(Dataset records)

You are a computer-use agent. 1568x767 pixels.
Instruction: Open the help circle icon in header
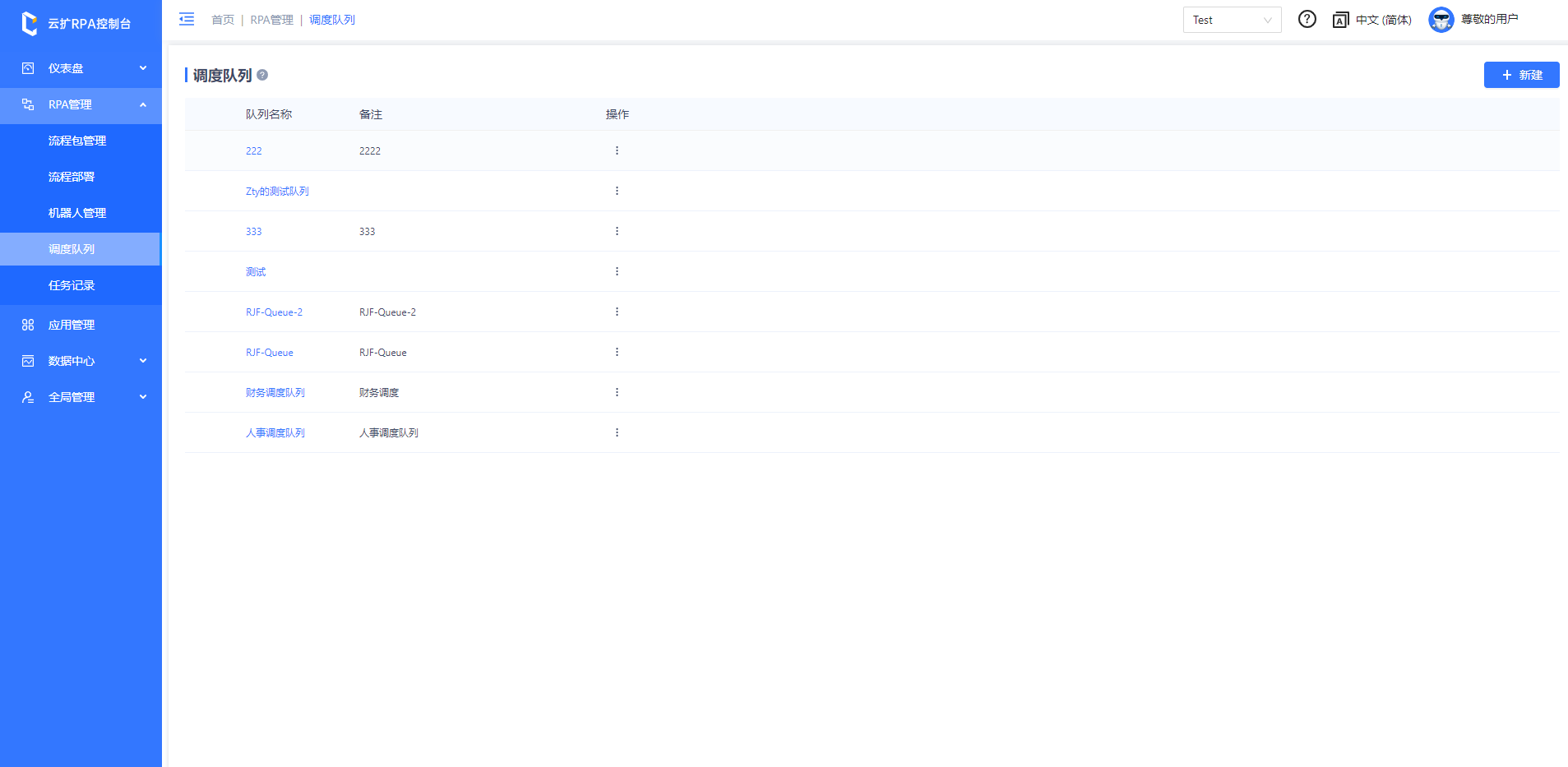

(End Dataset records)
(Dataset records)

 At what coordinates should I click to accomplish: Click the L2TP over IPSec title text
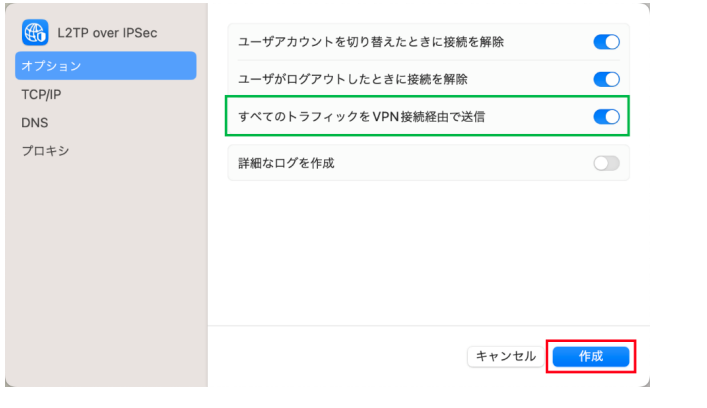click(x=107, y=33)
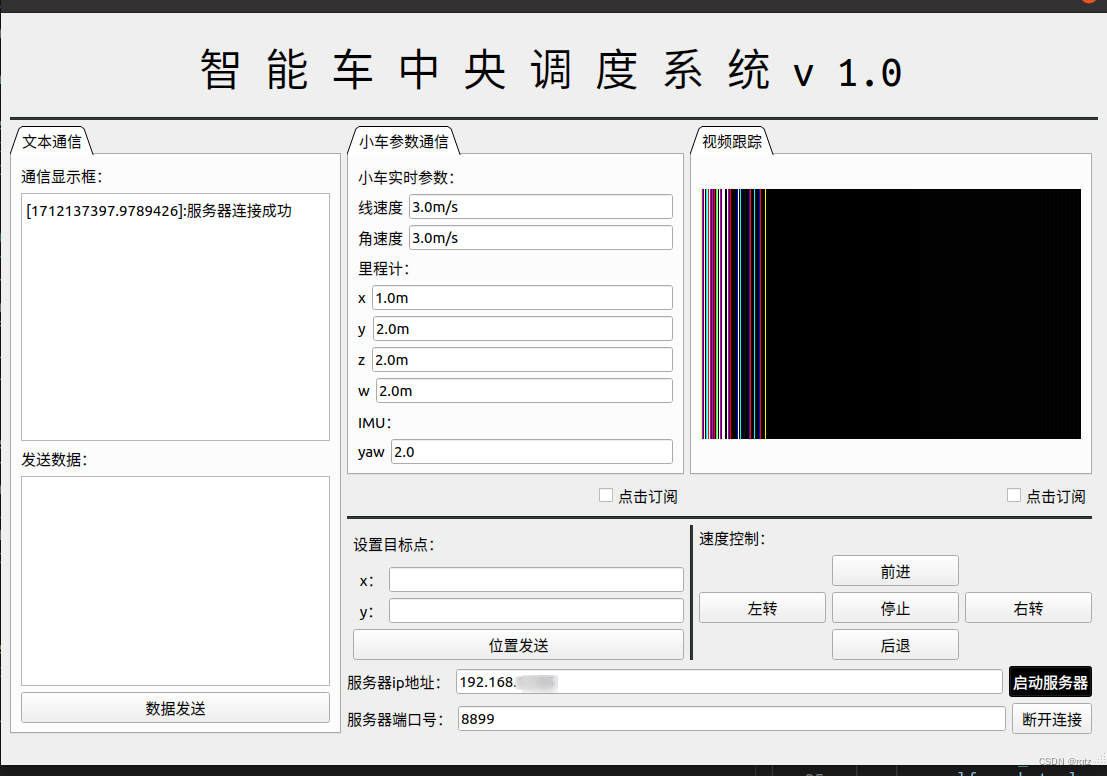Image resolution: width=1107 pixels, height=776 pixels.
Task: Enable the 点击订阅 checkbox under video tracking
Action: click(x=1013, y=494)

(End Dataset records)
(Dataset records)

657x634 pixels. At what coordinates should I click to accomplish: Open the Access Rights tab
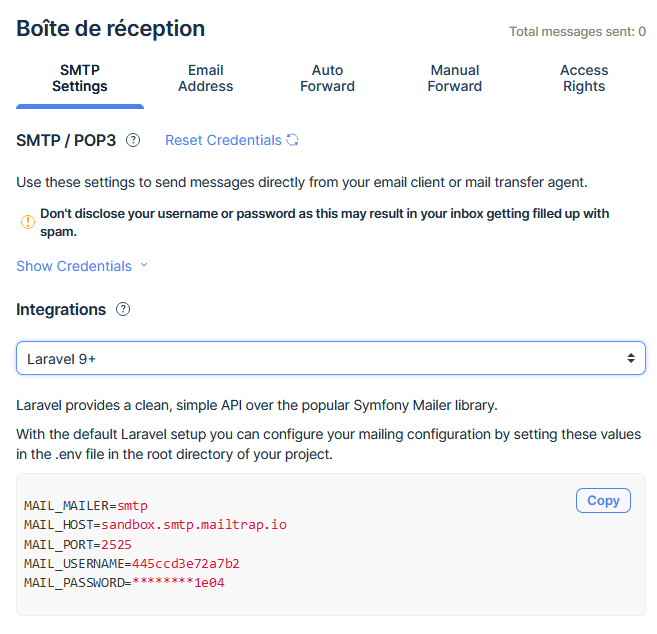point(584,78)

(End Dataset records)

What you should do — Taking the material above, extract exactly and only the lines from the line with "You are a computer-use" to the line with "Instruction: Open the", inclusive of both.

Solution —
You are a computer-use agent. 1568x767 pixels.
Instruction: Open the help circle icon in header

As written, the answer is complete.